GOAL OF THE EXERCISE: Please reproduce the records below verbatim, starting with the line that contains "This screenshot has height=230, width=520." and going on through the line that contains "Action: (456, 164)".

MATERIAL PROVIDED:

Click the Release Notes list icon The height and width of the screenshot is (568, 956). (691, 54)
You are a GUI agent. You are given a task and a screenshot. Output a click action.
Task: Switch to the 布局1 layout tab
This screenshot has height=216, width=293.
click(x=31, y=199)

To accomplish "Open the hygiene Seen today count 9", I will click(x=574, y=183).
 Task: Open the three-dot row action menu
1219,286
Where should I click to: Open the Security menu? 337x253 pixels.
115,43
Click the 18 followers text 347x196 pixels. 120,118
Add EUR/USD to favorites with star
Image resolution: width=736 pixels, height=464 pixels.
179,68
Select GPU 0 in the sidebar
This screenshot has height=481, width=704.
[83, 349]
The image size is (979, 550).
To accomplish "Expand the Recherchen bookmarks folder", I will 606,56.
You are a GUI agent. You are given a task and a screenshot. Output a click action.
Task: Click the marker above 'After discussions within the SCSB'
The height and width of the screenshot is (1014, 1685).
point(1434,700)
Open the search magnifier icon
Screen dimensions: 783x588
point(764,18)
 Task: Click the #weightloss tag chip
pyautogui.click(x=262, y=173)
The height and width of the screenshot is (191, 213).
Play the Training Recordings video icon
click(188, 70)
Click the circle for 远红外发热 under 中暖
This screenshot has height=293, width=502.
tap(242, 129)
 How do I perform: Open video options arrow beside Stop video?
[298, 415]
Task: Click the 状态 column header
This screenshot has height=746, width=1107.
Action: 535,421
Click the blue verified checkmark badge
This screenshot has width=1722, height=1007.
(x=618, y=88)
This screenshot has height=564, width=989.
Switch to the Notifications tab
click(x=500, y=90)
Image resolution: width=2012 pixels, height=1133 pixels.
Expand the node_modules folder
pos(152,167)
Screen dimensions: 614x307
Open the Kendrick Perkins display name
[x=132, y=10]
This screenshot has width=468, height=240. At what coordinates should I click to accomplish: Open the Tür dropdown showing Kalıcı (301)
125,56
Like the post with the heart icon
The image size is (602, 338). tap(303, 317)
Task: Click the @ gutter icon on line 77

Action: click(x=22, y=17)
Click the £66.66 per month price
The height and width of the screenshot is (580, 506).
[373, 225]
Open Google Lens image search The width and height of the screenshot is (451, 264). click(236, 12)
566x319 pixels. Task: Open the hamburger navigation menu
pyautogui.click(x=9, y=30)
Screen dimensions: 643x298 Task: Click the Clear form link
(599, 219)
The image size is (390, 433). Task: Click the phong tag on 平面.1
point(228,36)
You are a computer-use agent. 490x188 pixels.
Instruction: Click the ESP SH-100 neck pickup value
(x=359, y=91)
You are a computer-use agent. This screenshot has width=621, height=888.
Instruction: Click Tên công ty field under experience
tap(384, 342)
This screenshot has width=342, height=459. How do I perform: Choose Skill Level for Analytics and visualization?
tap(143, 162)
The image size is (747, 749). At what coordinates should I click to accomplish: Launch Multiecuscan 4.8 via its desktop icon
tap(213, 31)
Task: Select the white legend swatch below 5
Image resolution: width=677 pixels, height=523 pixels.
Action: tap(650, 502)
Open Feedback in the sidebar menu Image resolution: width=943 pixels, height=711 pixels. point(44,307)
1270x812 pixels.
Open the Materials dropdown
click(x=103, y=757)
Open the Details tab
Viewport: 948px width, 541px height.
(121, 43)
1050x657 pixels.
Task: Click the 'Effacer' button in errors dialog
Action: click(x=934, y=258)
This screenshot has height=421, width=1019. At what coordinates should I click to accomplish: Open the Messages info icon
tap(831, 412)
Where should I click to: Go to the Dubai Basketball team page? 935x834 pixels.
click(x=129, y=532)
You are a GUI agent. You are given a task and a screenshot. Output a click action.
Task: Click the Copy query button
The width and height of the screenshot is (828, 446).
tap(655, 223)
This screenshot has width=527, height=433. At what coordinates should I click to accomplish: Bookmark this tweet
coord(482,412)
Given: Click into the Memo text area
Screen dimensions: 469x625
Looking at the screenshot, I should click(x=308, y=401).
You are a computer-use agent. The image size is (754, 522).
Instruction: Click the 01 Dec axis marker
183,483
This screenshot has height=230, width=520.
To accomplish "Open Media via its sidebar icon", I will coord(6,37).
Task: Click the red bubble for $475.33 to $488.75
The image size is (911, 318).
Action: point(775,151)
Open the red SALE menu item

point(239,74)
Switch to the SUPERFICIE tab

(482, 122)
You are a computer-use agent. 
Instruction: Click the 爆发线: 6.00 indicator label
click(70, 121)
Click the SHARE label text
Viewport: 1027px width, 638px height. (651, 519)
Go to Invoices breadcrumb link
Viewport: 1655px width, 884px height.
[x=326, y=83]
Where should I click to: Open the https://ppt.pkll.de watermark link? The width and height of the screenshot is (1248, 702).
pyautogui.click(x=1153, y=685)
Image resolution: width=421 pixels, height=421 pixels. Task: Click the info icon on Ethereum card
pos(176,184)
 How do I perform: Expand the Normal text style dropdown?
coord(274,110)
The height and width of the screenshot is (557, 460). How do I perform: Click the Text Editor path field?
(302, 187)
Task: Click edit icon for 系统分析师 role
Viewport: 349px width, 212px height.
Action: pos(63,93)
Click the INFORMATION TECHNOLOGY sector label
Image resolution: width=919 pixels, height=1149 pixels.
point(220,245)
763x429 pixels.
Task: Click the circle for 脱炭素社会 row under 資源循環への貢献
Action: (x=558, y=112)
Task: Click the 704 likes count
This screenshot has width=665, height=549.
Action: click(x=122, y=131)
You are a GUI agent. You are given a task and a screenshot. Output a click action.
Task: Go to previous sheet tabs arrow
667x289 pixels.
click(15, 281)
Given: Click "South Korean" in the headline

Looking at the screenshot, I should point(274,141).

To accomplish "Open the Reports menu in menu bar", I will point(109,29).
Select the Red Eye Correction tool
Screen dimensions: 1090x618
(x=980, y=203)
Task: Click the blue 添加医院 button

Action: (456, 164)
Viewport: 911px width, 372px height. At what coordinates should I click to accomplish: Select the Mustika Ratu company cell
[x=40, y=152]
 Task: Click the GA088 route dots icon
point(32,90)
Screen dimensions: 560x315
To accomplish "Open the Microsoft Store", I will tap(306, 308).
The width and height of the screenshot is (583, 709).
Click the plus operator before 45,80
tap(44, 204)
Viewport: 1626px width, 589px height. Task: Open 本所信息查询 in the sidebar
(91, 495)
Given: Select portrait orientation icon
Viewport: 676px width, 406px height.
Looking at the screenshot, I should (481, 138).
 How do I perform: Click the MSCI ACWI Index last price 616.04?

FINAL RESULT:
This screenshot has height=230, width=520.
To accomplish "Open Media via its sidebar icon", I will coord(6,37).
Task: Click the red bubble for $475.33 to $488.75
The image size is (911, 318).
Action: point(775,151)
Open the red SALE menu item

point(239,74)
Switch to the SUPERFICIE tab

(482, 122)
You are a computer-use agent. 
Instruction: Click the 爆发线: 6.00 indicator label
click(70, 121)
Click the SHARE label text
Viewport: 1027px width, 638px height. (651, 519)
Go to Invoices breadcrumb link
Viewport: 1655px width, 884px height.
[x=326, y=83]
Where should I click to: Open the https://ppt.pkll.de watermark link? The width and height of the screenshot is (1248, 702).
pyautogui.click(x=1153, y=685)
Image resolution: width=421 pixels, height=421 pixels. Task: Click the info icon on Ethereum card
pos(176,184)
 How do I perform: Expand the Normal text style dropdown?
coord(274,110)
The height and width of the screenshot is (557, 460). How do I perform: Click the Text Editor path field?
(302, 187)
Task: Click edit icon for 系统分析师 role
Viewport: 349px width, 212px height.
Action: pos(63,93)
Click the INFORMATION TECHNOLOGY sector label
Image resolution: width=919 pixels, height=1149 pixels.
point(220,245)
763x429 pixels.
Task: Click the circle for 脱炭素社会 row under 資源循環への貢献
Action: (x=558, y=112)
Task: Click the 704 likes count
This screenshot has width=665, height=549.
Action: click(x=122, y=131)
You are a GUI agent. You are given a task and a screenshot. Output a click action.
Task: Go to previous sheet tabs arrow
667x289 pixels.
click(15, 281)
Given: Click "South Korean" in the headline

Looking at the screenshot, I should point(274,141).

To accomplish "Open the Reports menu in menu bar", I will point(109,29).
Select the Red Eye Correction tool
Screen dimensions: 1090x618
(x=980, y=203)
Task: Click the blue 添加医院 button

Action: (456, 164)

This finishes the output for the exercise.